The specific functional form has
no theoretical significance. In practice, we use
a three-parameter exponential curve
similar to that used in Ref.\ [1], but with different
parameters, as the parameters depend on the input
quark masses.  We vary the three parameters of the
curve and the $b$ quark mass so as to get a best
fit to the data. This procedure
yields  $m_b= 4985$ MeV (rounded to the nearest 5 MeV). We
show the fit to the meson eigenenergies in Fig.\ 1.

We obtain predictions for unobserved spin-${3\over 2}$
baryon masses as follows:
We first use as input the observed masses
$\Delta$, $\Sigma^*$, $\Xi^*$, and $\Omega$.
Then we use the semiempirical mass formula of Ref.\ [1]
(with slightly changed parameters because the parameters
depend on the input quark masses) to obtain the masses
of the $\Sigma_c^*$ and $\Xi_c^*$,
using the observed masses of the
$\Lambda_c$, $\Sigma_c$, and $\Xi_c$ as input.
We next subtract the quark  masses of Eq.\ (13)
from the masses of the
spin-${3\over 2}$ baryons $\Delta$, $\Sigma$,
$\Xi^*$, $\Omega$, $\Sigma_c^*$, $\Xi_c^*$
[see Eq.\ (2)] to obtain the corresponding
energy eigenvalues. We then fit a monotonically
decreasing three-parameter
exponential curve through these energies.
The parameters of this curve are slightly different
from the parameters used to fit the baryon
eigenenergies in Ref.\ [1] because we take the $b$
quark mass to be 5 MeV less than in Ref.\ [1].
We then extrapolate the curve to give us the
energy eigenvalues of unknown spin-${3\over 2}$ baryons
including the $\Sigma_b^*$, $\Omega_c^*$, and baryons
containing two heavy quarks. We show this extrapolated
curve in Fig. 2. Because we have to extrapolate rather
a long way in $\mu$, we assign errors of as much as
100 MeV to the eigenergies.

The next step is to
add back the quark masses to obtain the masses of
these spin-${3\over 2}$ baryons. Lastly,
we use the semiempirical
mass formula to obtain the masses of spin-${1\over 2}$
baryons, including the $\Lambda_b$, $\Sigma_b$,
$\Omega_c$, and baryons with two heavy quarks.
In Table I we give  the masses
of baryons containing one or two heavy quarks.

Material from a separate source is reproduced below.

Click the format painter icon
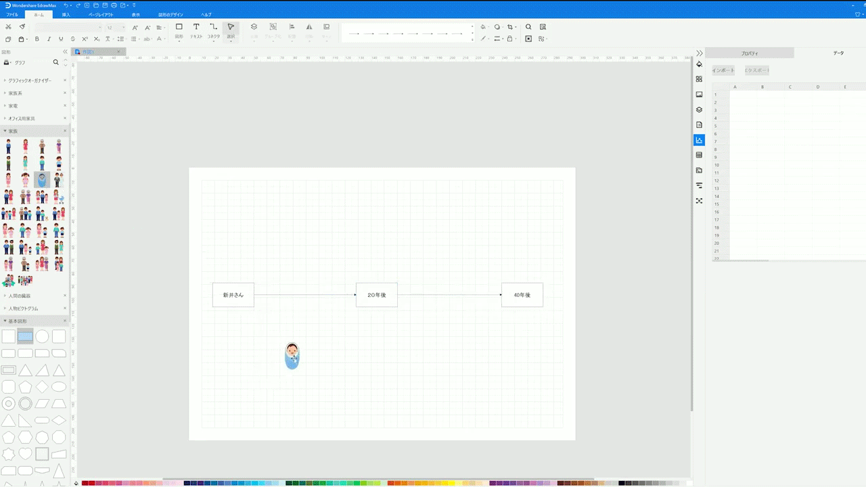Image resolution: width=866 pixels, height=487 pixels. pyautogui.click(x=22, y=27)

Masses
of known baryons used as input are marked with $^a$,
and masses already predicted in Ref.\ [1] are marked
with $^b$. In some of the cases marked with $^b$,
our present predictions differ by 10 MeV from those
given in Ref.\ [1]. These differences are well within
our estimated errors.

Note from Table I that we predict that the mass of the
$\Lambda_b$ is $5620\pm 40$ MeV. (In Ref.\ [1]
the observed mass of the $\Lambda_b$ was
used as input.)
We also predict in Table I
that the mass of the $\Omega_c$ is
$2710\pm 30$ MeV. (This is the same mass
found in Ref.\ [1], but here the error is smaller.)
Both these masses are consistent with
the values $5641\pm 50$ MeV and $2710 \pm 5$
MeV respectively given
by the Particle Data Group [13].

The predicted baryon masses given in Table I satisfy
an inequality derived by Bagan et al. [14], which
says that if quarks 1,2, and 3 are ordered according
to increasing mass, then
$$M(123)\leq M(113) + M(112) - M(111). \eqno(14)$$
If we compare the masses of baryons with
two heavy quarks given in  Table I with masses
calculated with a potential model [12], we find that
our predicted masses are from 20 to 130 Mev larger.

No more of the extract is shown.